Based on the Emmy Award-winning short film of the same name, Notes on Blindness is the debut feature from Writer-Directors Peter Middleton & James Spinney, whose work explores new approaches in the documentary form. The project is based on the audio diaries of writer and theologian John Hull, who – after decades of steady deterioration – became totally blind in 1983.

To help him make sense of the upheaval in his life, he began keeping a diary on audio-cassette.

Over three years he recorded in excess of sixteen hours of material – a unique testimony of loss, rebirth and renewal, which excavates the interior world of blindness. Neurologist Oliver Sacks described John’s account as ‘the most extraordinary, precise, deep and beautiful account of blindness I have ever read.
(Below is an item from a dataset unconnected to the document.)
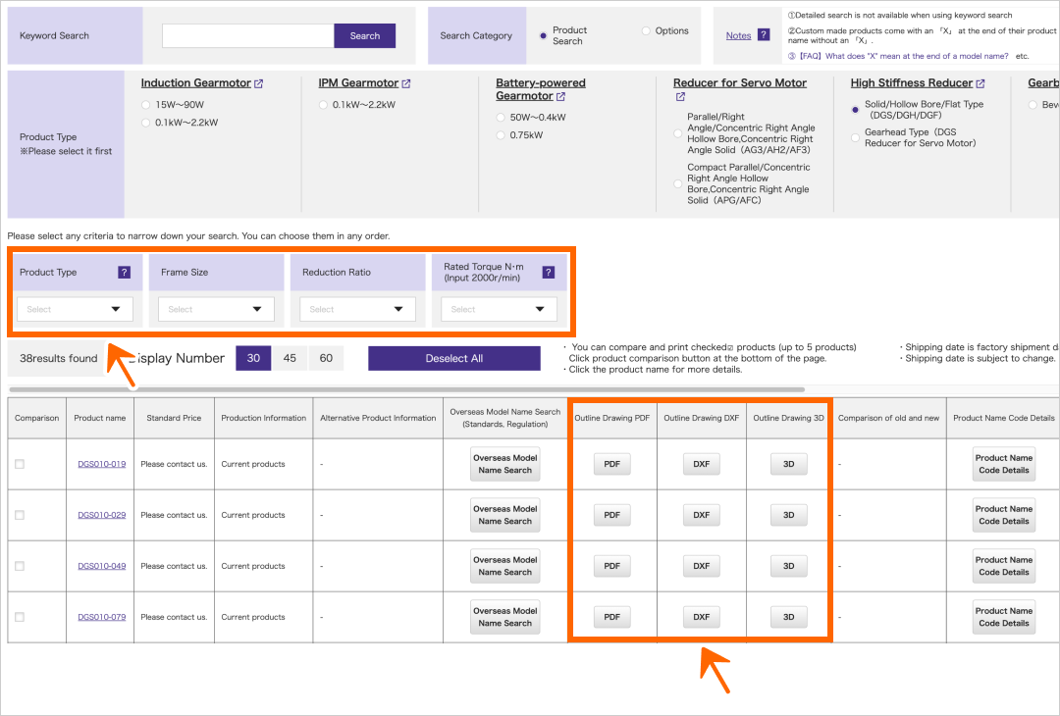Set display number to 60

(x=326, y=358)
It is to my mind a masterpiece.’

Embedding original documentary elements within cinematic interpretations and textured sound design (from acclaimed Supervising Sound Editor Joakim Sundström), the filmmakers take the viewer on an illuminating and deeply personal journey deep into what John calls “a world beyond sight”.

The film will be released in the UK on July 1st with Curzon Artificial Eye.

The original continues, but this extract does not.